Poursuivant leur analyse, les chercheurs ont vérifié le choc de l'humanisation PD-1 chez la souris – ; remplacement du PD-1 de la souris par la version humaine – ; par l'intermédiaire du laboratoire du professeur Jack Bui, co-auteur principal, du département de pathologie. Ils ont découvert que l’humanisation du PD-1 perturbait la capacité des cellules immunitaires (cellules T) à combattre les tumeurs.
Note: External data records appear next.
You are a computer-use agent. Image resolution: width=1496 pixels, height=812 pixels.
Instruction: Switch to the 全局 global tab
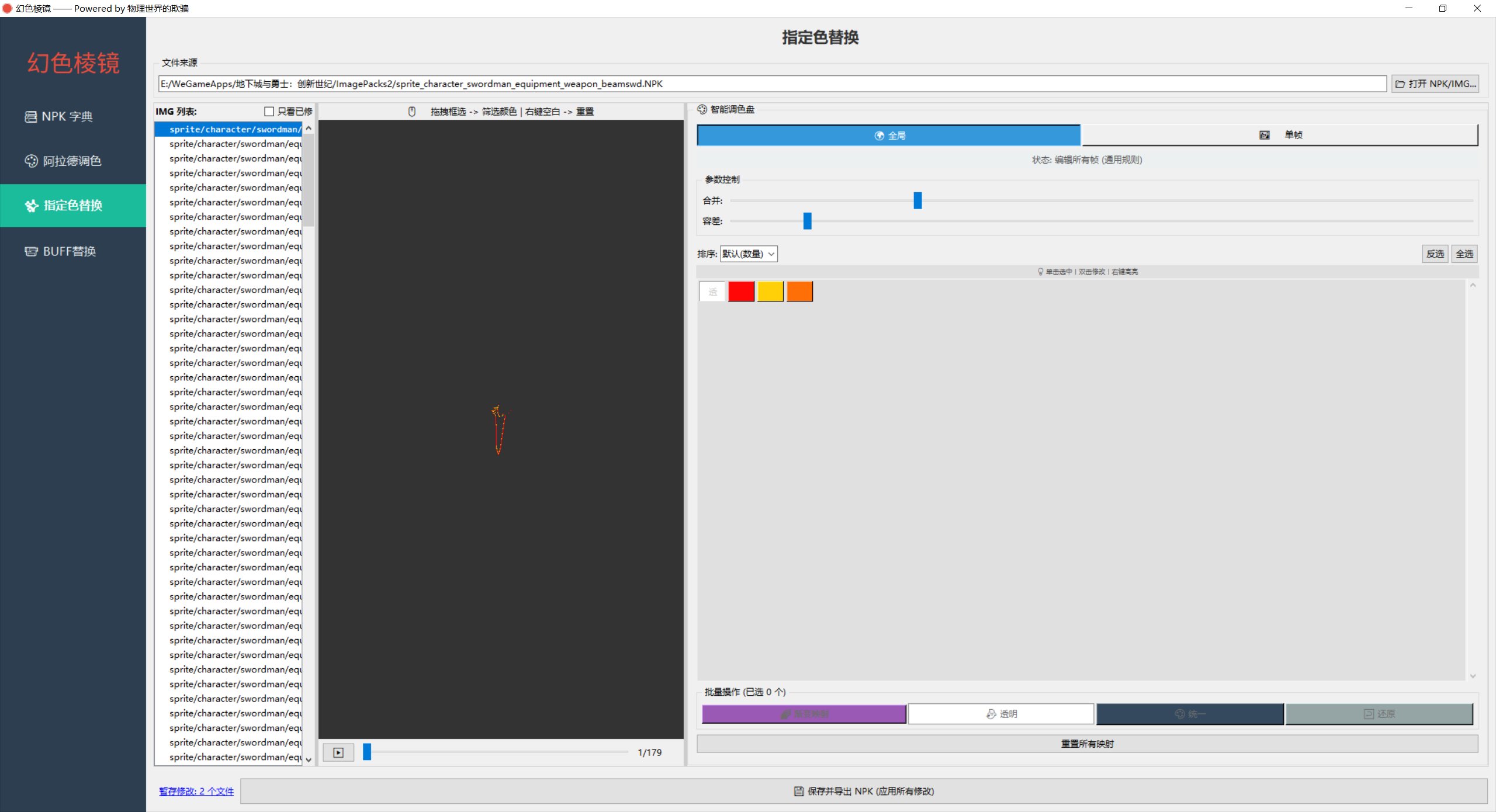[x=888, y=135]
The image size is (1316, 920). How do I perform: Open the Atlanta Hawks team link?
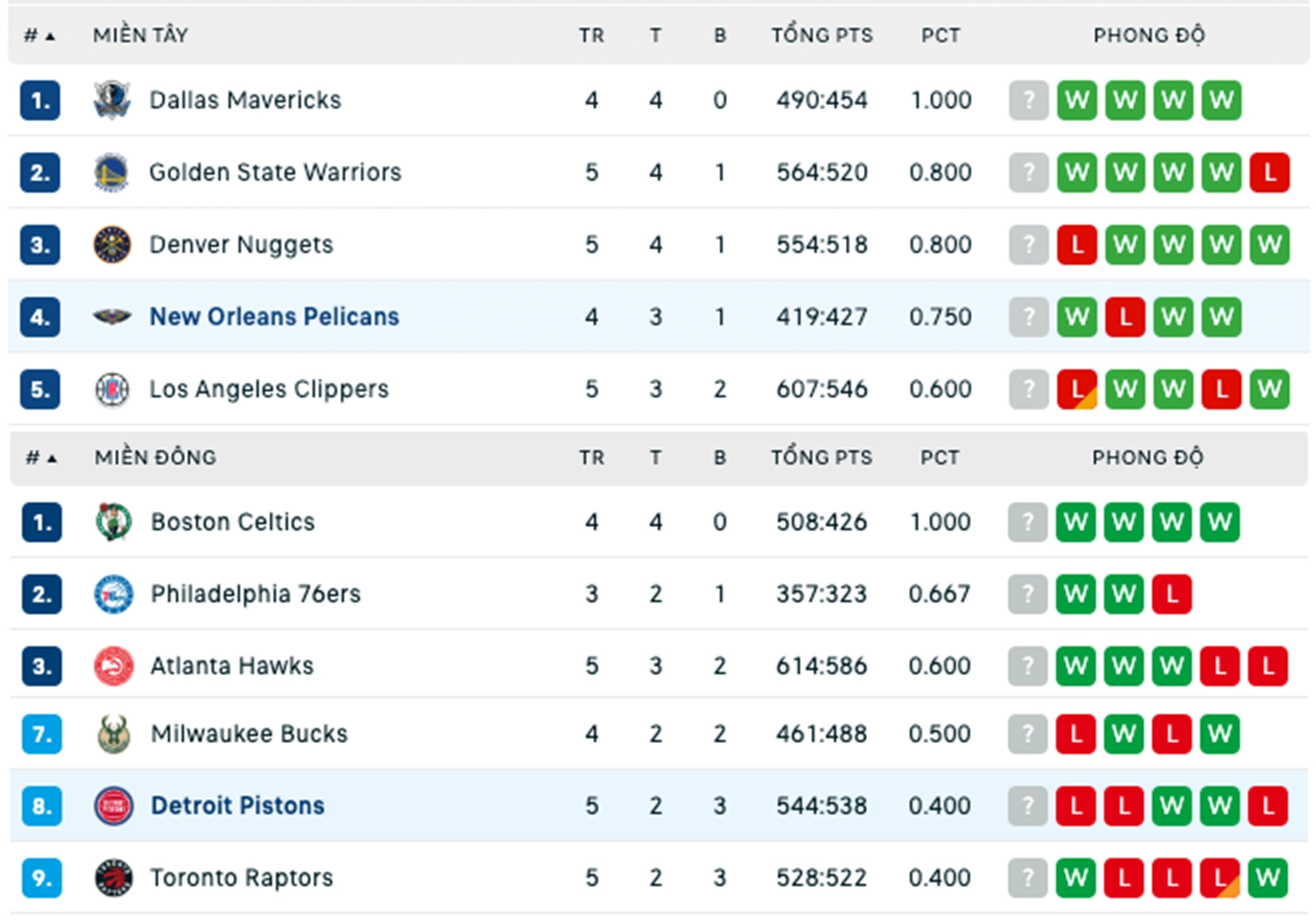(232, 667)

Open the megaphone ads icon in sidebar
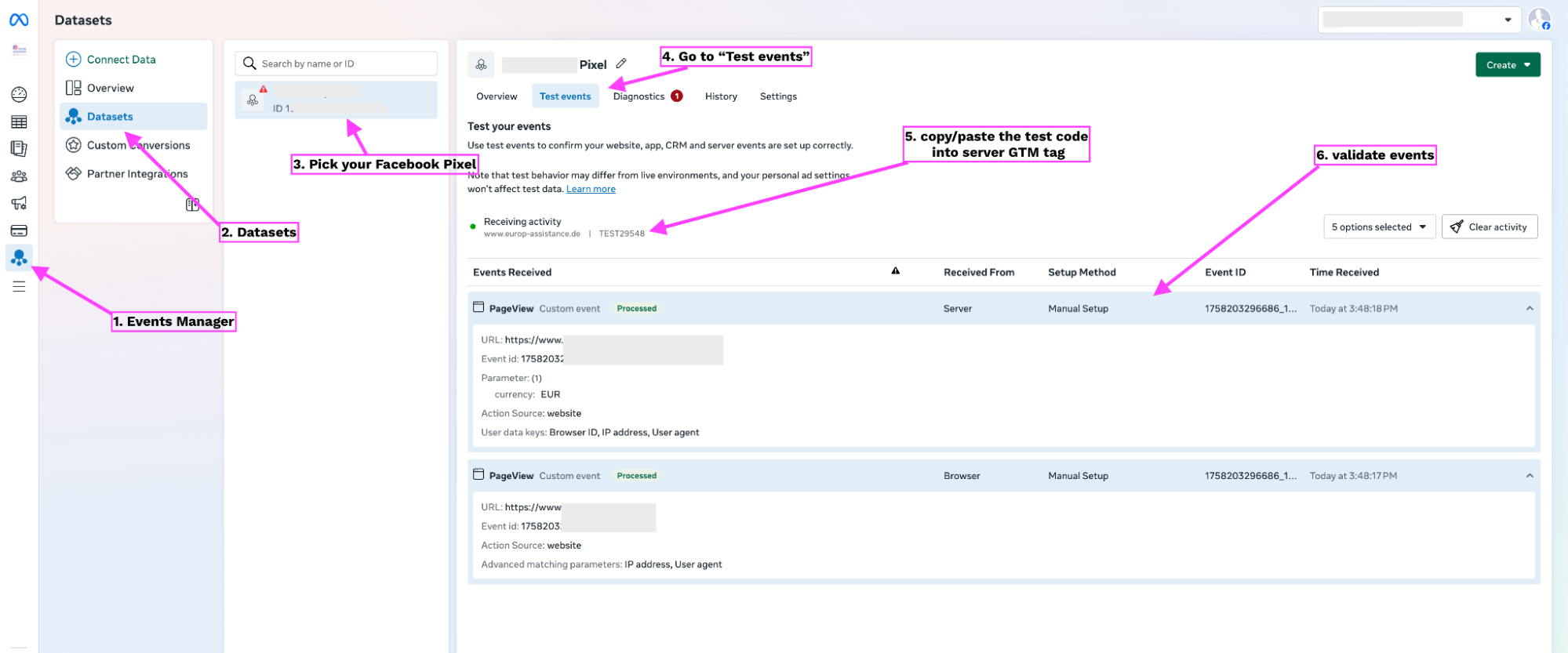[19, 203]
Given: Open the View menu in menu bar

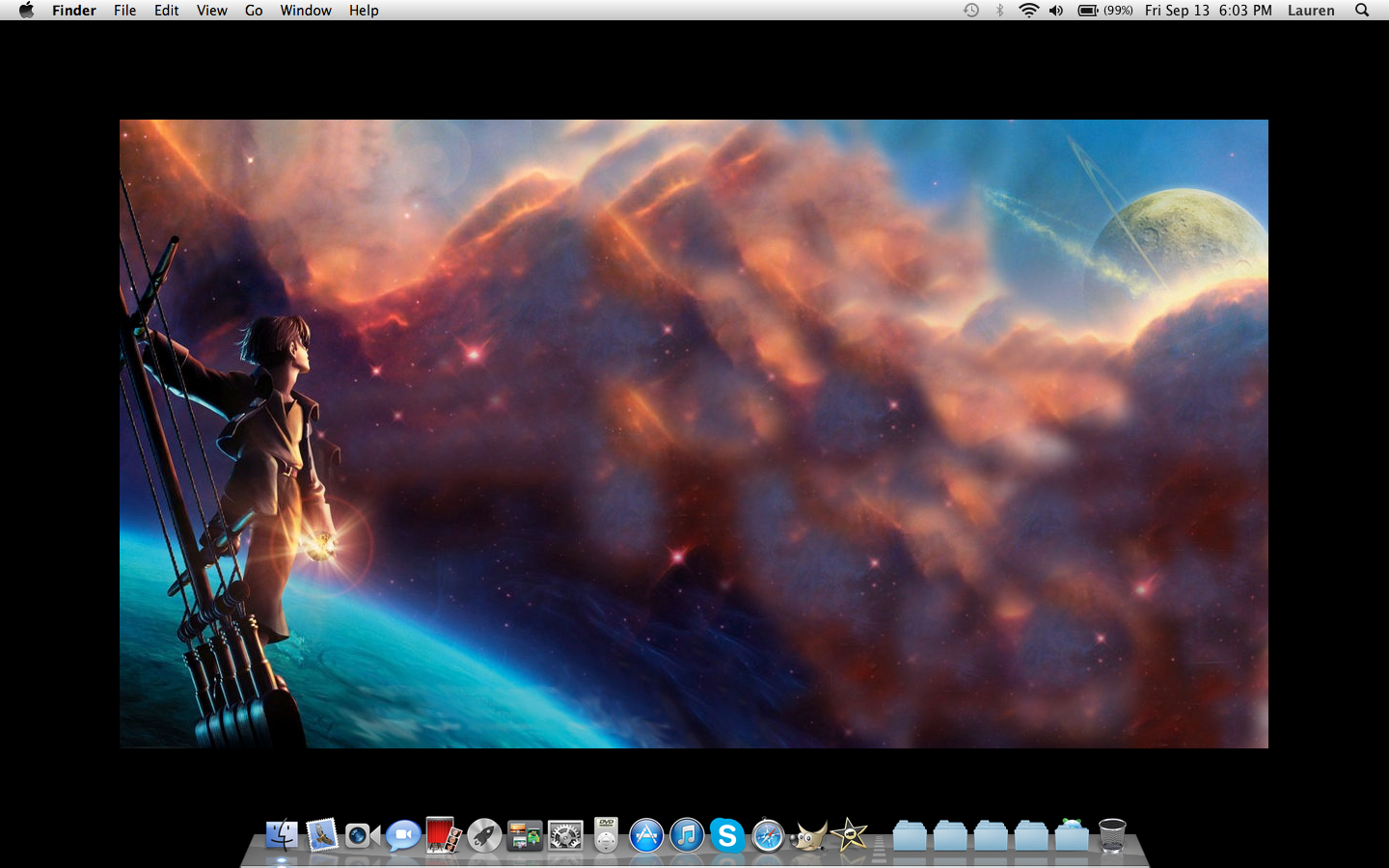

« Cette étude montre qu'à mesure que la science progresse, nous devons avoir une compréhension rigoureuse des systèmes modèles que nous utilisons pour développer des médicaments », a déclaré Bui. « Découvrir que les rongeurs pourraient être des valeurs aberrantes en termes d'activité PD-1 nous oblige à repenser la manière de déployer des médicaments chez l'homme. Si nous avons testé des médicaments sur des rongeurs et qu'ils sont vraiment aberrants, nous pourrions avoir besoin de meilleurs systèmes modèles. »
Pour retracer les différences entre les humains et les rongeurs PD-1 au fil du temps, les chercheurs ont collaboré avec le professeur Zhengting Zou, co-auteur principal, et ses collègues de l'Académie chinoise des sciences. Ils ont découvert des preuves d'une baisse majeure de l'activité des rongeurs ancestraux PD-1 il y a environ 66 millions d'années après l'extinction massive du Crétacé-Paléogène (K-Pg), qui a anéanti les dinosaures (non aviaires). L’analyse a montré que le rongeur PD-1 est particulièrement faible parmi tous les vertébrés. Cet affaiblissement peut être attribué à des adaptations écologiques particulières visant à échapper aux effets d'agents pathogènes spécifiques aux rongeurs.
« Les ancêtres des rongeurs ont survécu à l'extinction, mais leurs activités de récepteurs immunitaires ou leur paysage pourraient avoir été modifiés en raison de leur adaptation à de nouveaux défis environnementaux », a déclaré Hui.
Les futures études évalueront l’impact du PD-1 sur l’activité anti-tumorale des cellules T dans un contexte humanisé pour différents types de tumeurs.